> TEXT SEGMENT:
□ □ □ □ □ □ □
Article Overview: Lamar Valley (Yellowstone National Park)
Known as America’s Serengeti, Lamar Valley is a world class wildlife viewing destination located in Yellowstone National Park. In the Lamar Valley you’ll find bison, elk, pronghorn, grizzly bears, moose and the valley’s most iconic animal, wolves.
Seeing a wolf in the Lamar Valley is on many a national park fan’s bucket list (it was on mine for a long time until my first sighting a few years ago).
While these animals are not always easy to spot there are certain locations and techniques to know about that will definitely improve your odds of seeing one.
In this brief article I’ll go over all the highlights you should see and know about in the Lamar Valley including:
- Where to spot wolves in the Lamar Valley
- A map of the Lamar Valley
- Best practices for touring the Lamar Valley
- Wildlife in Lamar Valley
- Best hikes in the Lamar Valley
- and more
Ready to get started? Let’s go!
The Lamar Valley: Table of Contents
The Lamar Valley: Table of Contents
- About Our Travels to the Lamar Valley
- Things to Know Before You Visit the Lamar Valley
- The Lamar Valley
- Lamar Valley Yellowstone Map
- Basic Information About the Lamar Valley
- Wolves in the Lamar Valley
- Visiting the Lamar Valley
- 5 Best Things to Do in Lamar Valley Yellowstone
- Where to Stay in the Lamar Valley
- Interactive Map of the Lamar Valley
About Our Travels to the Lamar Valley
Though More Than Just Parks has yet to make a film on Yellowstone’s Lamar Valley, I have visited the area many times over the years.
□ □ □ □ □ □ □
> PROBLEMS TO WORK ON:
a: In the Lamar Valley overview, what nickname is given to Lamar Valley?
b: Duplicate everything in the listing from the line containing "Open the tab search dropdown chevron" down to the line containing "click(935, 48)", with both of those lines included.
The listing below is unrelated to the Lamar Valley overview.

> DATA TO USE:
□ □ □ □ □ □ □
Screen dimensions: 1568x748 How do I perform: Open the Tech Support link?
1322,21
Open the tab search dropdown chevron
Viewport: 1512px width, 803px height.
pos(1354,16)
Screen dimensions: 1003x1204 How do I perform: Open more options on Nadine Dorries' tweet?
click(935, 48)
□ □ □ □ □ □ □
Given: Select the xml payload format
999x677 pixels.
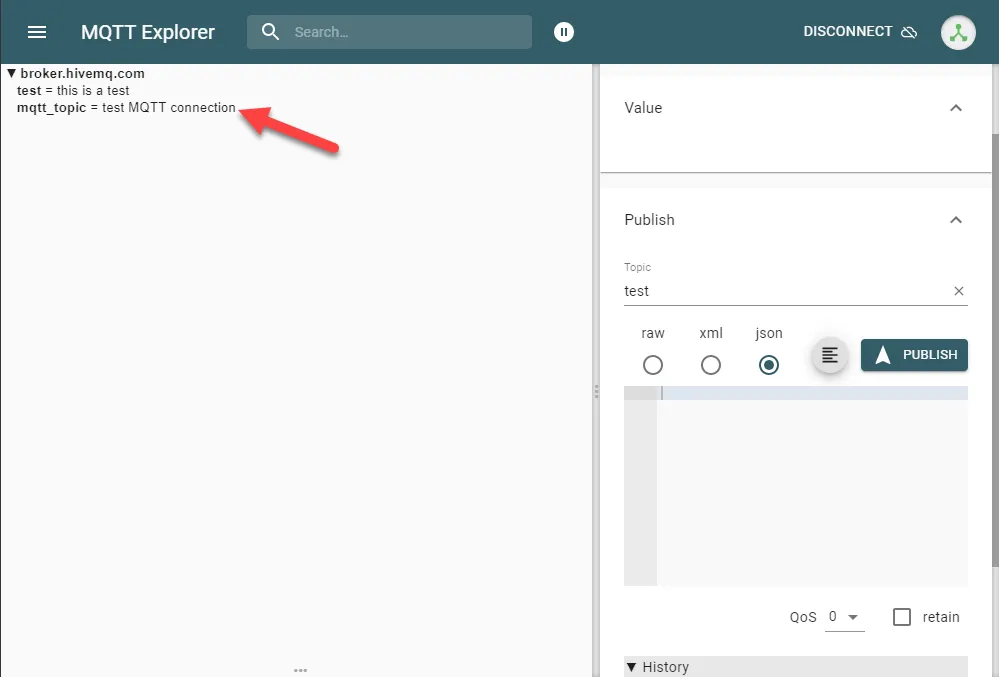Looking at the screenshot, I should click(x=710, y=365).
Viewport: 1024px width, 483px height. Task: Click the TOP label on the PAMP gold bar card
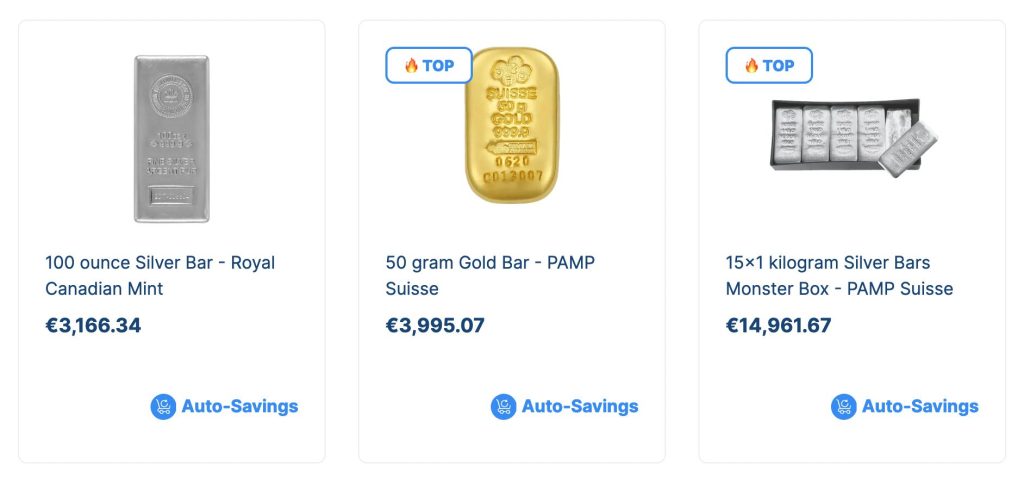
□ □ □ □ □ □ □
> IN RESPONSE:
a: America’s Serengeti

b:
Open the tab search dropdown chevron
Viewport: 1512px width, 803px height.
pos(1354,16)
Screen dimensions: 1003x1204 How do I perform: Open more options on Nadine Dorries' tweet?
click(935, 48)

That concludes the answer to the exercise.